* [Prompt]
From the first line of the entries down to the line with "Chang Chieh (111, 1700)", write out every line exactly; that last line counts, but pictures do not.

Items from a dataset:

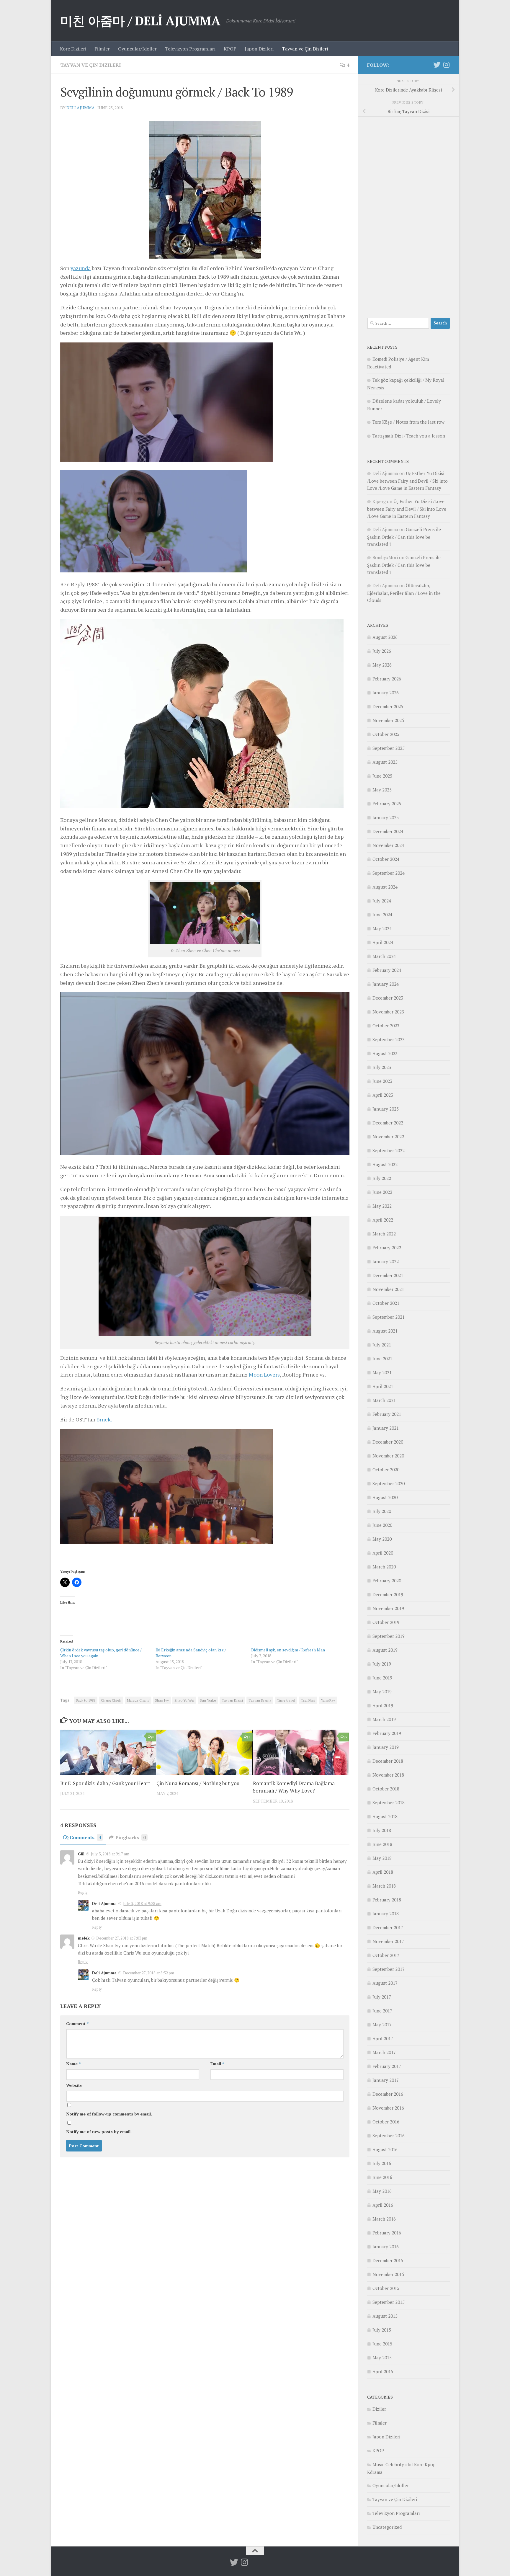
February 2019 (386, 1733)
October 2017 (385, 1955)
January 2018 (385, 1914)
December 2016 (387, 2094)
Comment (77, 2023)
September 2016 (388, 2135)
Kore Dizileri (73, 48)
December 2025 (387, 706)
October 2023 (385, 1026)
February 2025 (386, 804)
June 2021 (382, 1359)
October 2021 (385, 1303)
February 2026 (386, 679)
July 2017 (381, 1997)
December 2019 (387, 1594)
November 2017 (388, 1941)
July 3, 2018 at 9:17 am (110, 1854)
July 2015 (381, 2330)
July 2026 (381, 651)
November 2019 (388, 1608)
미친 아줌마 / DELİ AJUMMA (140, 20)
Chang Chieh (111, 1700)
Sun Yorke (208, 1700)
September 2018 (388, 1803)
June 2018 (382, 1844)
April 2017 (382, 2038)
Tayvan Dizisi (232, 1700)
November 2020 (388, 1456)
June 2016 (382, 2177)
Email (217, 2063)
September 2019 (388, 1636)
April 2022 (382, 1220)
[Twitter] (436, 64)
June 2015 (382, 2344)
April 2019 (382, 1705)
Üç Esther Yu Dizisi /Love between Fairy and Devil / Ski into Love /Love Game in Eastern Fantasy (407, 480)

* [Output of the exercise]
February 2019 (386, 1733)
October 2017 (385, 1955)
January 2018 (385, 1914)
December 2016 (387, 2094)
Comment (77, 2023)
September 2016 (388, 2135)
Kore Dizileri (73, 48)
December 2025 (387, 706)
October 2023 (385, 1026)
February 2025 (386, 804)
June 2021 (382, 1359)
October 2021 (385, 1303)
February 2026 (386, 679)
July 2017 (381, 1997)
December 2019 (387, 1594)
November 2017 (388, 1941)
July 3, 2018 at 9:17 am (110, 1854)
July 2015 (381, 2330)
July 2026 (381, 651)
November 2019 (388, 1608)
미친 아줌마 / DELİ AJUMMA (140, 20)
Chang Chieh (111, 1700)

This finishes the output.